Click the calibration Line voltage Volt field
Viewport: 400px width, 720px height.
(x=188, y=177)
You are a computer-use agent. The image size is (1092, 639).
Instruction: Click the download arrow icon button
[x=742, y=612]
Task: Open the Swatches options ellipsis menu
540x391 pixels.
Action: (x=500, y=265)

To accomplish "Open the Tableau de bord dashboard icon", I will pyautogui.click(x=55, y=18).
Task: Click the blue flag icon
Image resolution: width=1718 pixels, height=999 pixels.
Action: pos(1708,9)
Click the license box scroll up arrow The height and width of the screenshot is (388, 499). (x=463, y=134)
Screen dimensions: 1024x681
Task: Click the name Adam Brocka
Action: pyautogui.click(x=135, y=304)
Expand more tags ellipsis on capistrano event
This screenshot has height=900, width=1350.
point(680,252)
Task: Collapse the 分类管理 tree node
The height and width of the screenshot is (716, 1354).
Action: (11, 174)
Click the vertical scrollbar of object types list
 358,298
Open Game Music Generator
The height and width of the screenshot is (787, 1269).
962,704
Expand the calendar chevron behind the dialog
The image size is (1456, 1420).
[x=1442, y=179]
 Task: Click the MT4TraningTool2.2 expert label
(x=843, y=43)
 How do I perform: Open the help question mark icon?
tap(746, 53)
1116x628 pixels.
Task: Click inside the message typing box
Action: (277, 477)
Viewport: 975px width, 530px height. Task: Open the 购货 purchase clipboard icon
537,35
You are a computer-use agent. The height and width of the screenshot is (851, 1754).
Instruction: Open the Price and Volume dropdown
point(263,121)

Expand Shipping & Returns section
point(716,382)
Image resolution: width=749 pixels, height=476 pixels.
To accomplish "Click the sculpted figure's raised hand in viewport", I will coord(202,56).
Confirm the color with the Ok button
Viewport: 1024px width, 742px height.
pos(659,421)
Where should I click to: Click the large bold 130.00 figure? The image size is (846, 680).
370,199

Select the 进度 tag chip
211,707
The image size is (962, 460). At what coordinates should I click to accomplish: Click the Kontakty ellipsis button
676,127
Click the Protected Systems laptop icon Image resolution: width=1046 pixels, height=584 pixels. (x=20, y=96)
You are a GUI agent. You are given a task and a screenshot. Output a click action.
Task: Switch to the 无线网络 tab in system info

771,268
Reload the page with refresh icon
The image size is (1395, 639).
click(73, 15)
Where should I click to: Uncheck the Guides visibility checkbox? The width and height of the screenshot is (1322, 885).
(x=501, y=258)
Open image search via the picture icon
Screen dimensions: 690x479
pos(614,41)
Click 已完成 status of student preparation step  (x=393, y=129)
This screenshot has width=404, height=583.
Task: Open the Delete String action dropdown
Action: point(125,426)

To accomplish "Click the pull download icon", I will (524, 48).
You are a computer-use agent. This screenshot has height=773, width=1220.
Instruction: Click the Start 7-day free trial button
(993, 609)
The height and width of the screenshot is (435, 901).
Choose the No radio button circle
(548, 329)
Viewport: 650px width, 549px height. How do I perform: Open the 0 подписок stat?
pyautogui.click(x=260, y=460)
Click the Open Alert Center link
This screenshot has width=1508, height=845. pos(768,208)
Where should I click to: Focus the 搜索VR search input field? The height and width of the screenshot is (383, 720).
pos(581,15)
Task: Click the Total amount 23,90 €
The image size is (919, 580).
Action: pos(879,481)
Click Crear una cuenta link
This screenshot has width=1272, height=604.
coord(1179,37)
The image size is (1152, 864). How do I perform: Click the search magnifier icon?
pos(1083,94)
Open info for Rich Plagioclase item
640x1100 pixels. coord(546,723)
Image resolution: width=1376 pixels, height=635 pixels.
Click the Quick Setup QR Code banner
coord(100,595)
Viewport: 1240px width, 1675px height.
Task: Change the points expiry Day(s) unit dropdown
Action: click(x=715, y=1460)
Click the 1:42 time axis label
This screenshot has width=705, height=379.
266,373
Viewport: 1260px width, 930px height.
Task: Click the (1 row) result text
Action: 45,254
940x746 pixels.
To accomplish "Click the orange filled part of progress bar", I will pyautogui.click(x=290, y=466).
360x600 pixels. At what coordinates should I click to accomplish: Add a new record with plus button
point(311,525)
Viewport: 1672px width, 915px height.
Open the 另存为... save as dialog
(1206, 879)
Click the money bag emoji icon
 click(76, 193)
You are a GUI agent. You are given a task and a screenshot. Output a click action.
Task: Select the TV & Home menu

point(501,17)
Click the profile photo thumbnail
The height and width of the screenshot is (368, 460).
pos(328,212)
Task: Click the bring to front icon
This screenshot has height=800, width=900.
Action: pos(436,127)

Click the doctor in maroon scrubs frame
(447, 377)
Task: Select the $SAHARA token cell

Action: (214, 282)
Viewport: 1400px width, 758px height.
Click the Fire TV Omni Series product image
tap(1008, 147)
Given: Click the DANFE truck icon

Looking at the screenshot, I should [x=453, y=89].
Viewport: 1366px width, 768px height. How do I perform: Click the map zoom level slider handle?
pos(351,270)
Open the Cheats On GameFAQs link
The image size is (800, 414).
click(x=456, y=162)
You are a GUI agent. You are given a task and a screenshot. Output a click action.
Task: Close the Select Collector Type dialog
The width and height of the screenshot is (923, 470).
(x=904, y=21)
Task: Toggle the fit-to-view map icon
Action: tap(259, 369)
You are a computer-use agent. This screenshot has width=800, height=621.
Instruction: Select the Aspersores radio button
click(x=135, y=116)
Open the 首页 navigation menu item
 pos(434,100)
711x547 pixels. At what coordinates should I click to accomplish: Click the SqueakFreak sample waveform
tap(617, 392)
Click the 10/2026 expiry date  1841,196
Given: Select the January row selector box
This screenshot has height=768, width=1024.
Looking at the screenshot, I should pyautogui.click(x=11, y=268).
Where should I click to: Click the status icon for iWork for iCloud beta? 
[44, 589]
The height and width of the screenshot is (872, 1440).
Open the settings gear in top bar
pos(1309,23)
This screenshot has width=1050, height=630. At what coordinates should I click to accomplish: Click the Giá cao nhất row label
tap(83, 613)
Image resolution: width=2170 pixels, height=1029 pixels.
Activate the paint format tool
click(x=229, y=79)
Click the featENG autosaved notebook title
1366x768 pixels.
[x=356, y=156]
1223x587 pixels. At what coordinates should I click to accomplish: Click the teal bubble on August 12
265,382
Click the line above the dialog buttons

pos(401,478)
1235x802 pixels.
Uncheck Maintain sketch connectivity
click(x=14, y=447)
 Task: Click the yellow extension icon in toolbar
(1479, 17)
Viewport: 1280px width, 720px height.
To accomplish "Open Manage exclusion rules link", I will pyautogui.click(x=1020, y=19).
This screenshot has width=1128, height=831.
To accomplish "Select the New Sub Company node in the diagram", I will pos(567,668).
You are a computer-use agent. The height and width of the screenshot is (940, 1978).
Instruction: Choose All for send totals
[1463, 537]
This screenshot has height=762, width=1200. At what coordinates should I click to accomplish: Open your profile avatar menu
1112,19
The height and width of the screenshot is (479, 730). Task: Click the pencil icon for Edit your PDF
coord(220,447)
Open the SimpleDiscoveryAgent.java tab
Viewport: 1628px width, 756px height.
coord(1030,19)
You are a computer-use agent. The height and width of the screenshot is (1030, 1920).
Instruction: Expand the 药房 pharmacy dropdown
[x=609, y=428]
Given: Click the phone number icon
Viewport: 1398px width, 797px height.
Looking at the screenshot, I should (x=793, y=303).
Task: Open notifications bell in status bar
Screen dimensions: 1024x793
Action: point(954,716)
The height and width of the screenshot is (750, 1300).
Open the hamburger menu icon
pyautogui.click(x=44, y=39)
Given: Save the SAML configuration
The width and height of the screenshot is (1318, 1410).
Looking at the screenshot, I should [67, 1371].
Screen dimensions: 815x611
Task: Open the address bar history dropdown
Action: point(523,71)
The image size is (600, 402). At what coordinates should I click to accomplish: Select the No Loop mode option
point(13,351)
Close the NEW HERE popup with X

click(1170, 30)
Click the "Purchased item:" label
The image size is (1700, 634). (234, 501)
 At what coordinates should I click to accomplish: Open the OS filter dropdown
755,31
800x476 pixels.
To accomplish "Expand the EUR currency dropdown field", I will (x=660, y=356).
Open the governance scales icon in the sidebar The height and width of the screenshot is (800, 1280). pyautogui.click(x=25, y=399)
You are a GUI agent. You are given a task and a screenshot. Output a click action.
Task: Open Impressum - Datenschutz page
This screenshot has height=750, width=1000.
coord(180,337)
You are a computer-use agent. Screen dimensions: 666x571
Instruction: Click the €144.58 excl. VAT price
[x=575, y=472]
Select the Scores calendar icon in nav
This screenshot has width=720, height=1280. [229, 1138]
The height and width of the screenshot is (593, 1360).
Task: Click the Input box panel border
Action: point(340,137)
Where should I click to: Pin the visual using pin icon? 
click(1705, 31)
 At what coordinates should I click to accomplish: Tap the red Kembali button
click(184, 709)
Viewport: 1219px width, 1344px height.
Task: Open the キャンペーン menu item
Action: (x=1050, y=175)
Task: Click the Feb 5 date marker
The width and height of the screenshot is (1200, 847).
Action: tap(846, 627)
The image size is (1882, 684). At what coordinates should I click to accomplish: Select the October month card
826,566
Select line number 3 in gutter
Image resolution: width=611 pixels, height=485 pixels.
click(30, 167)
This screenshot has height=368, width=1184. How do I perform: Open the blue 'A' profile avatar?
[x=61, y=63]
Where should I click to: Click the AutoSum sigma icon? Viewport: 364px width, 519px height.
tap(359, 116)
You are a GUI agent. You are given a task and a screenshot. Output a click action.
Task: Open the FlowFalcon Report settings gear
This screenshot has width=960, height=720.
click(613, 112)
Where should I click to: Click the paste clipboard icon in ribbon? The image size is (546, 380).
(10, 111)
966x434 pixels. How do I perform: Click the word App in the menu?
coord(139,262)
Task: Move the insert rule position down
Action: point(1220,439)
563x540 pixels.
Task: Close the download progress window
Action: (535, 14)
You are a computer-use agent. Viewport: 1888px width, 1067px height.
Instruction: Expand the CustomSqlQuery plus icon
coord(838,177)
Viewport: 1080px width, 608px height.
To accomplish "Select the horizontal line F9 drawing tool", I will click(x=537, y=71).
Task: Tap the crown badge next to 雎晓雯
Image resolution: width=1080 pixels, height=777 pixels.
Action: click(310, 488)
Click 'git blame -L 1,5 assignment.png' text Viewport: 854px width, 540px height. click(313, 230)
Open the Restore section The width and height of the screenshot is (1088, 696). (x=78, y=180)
..........
- Problem -
Look through the data above and return exactly the lines from the one that contains "Open the Cheats On GameFAQs link" to the one that contains "Task: Close the Select Collector Type dialog", inclusive, with nothing else.

- Task answer -
Open the Cheats On GameFAQs link
The image size is (800, 414).
click(x=456, y=162)
You are a GUI agent. You are given a task and a screenshot. Output a click action.
Task: Close the Select Collector Type dialog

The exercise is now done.